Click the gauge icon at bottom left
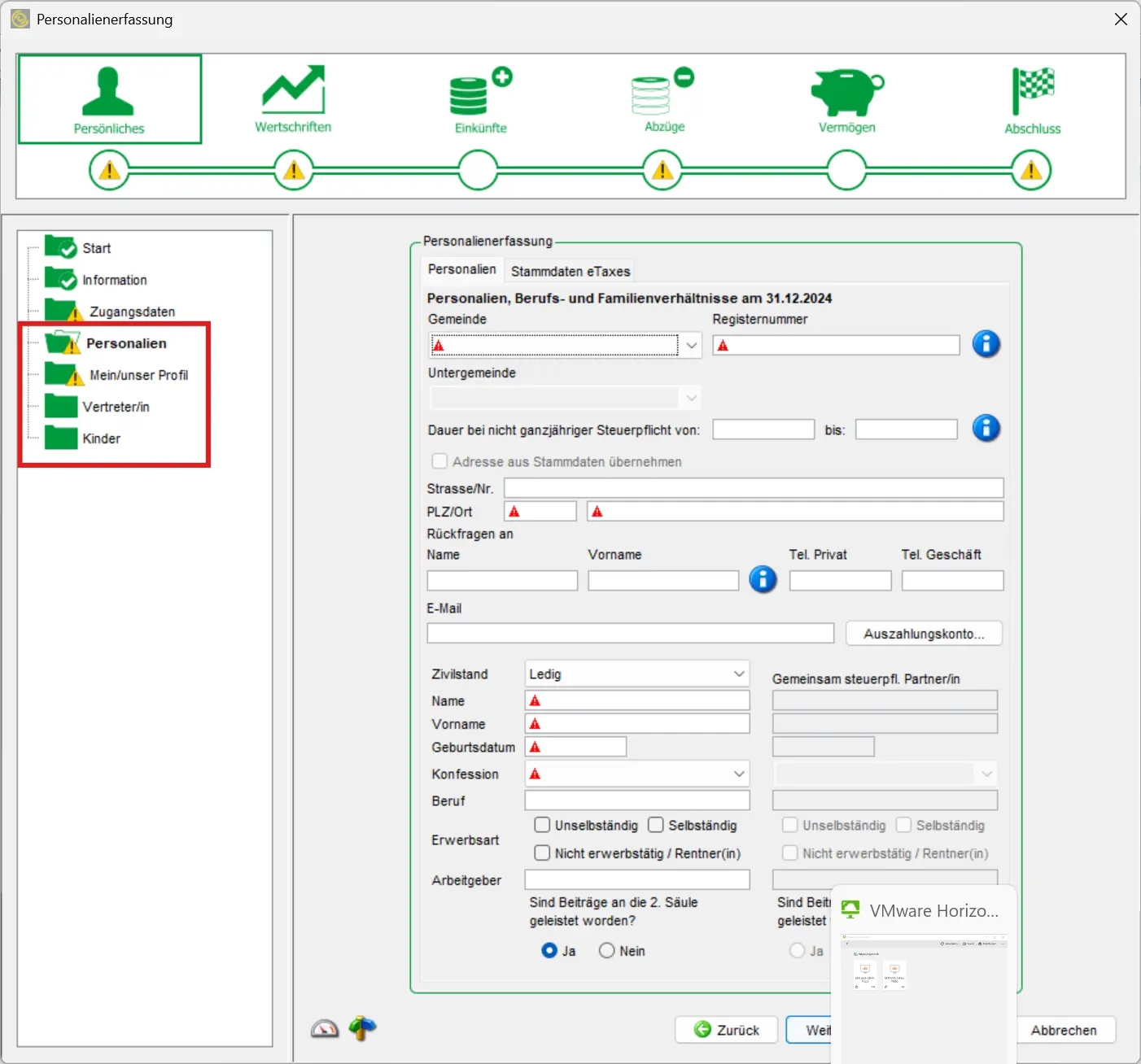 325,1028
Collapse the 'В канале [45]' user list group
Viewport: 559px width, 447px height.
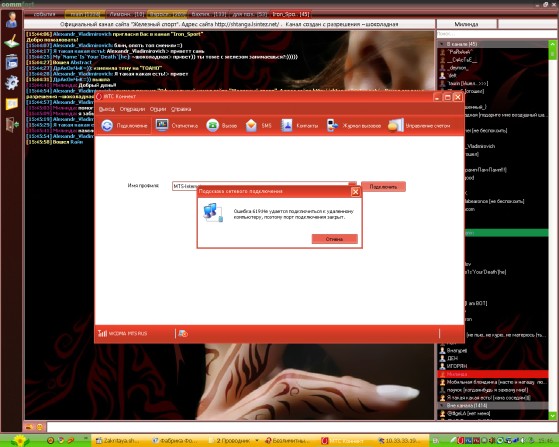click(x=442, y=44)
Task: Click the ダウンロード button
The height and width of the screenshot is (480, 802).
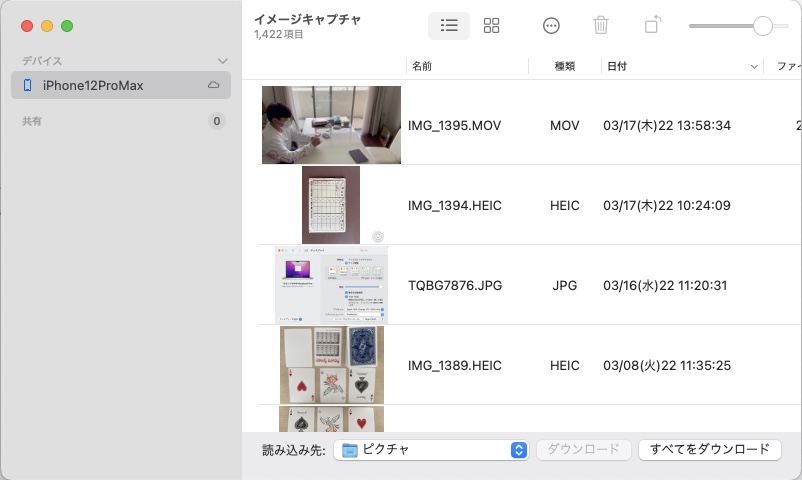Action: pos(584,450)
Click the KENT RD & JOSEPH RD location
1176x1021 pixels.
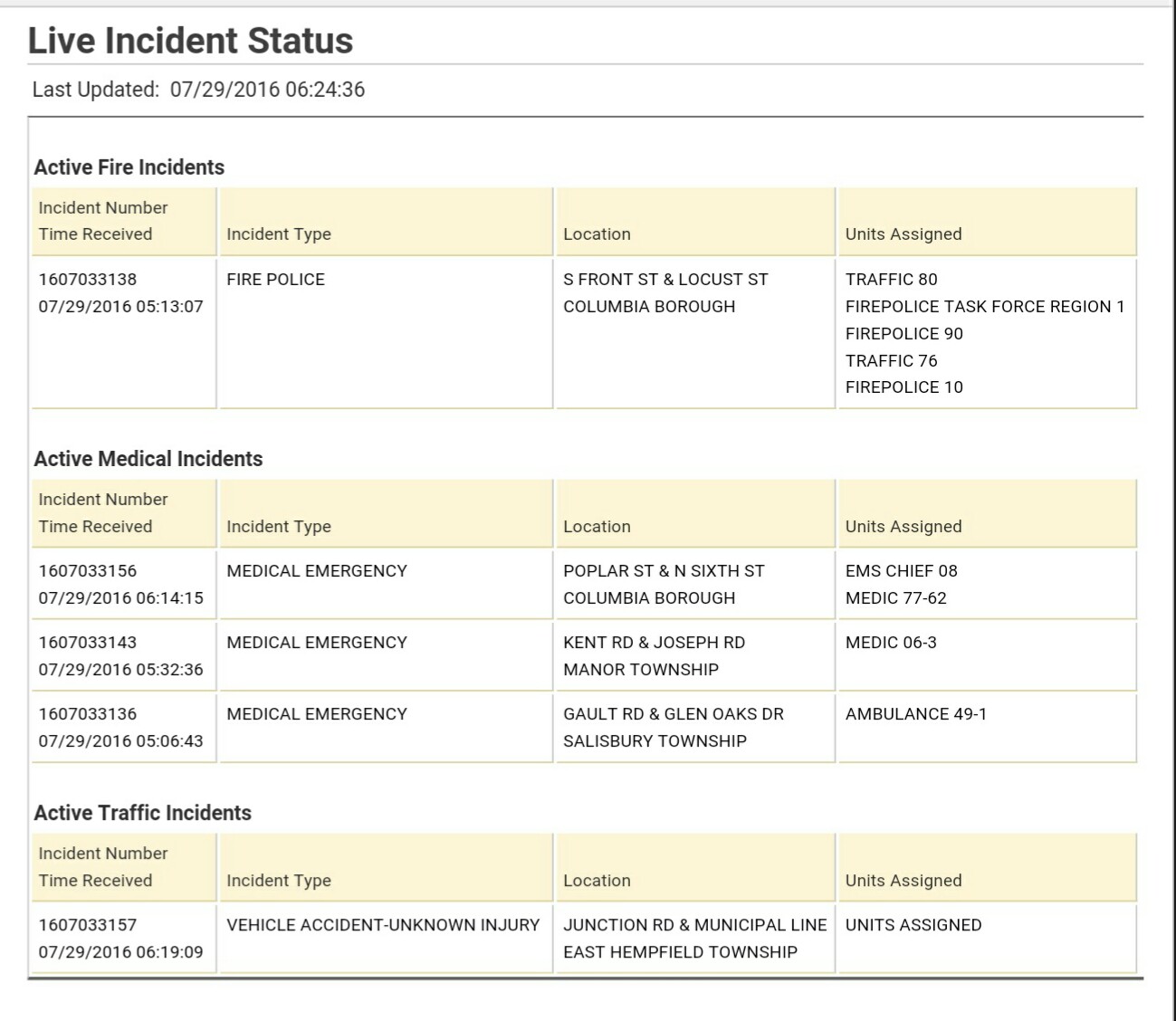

...

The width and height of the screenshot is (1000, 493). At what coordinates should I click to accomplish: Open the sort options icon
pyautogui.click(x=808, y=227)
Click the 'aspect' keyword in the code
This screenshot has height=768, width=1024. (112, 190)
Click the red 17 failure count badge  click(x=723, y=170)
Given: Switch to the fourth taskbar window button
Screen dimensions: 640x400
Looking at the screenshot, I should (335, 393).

» Aim of the task
Above are some records; extract exactly the lines from the one containing "Task: Click the ダウンロード button" through the one containing "1176x1021 pixels." and drop the pictures.

» Response for this exercise
Task: Click the ダウンロード button
The height and width of the screenshot is (480, 802).
Action: pos(584,450)
Click the KENT RD & JOSEPH RD location
1176x1021 pixels.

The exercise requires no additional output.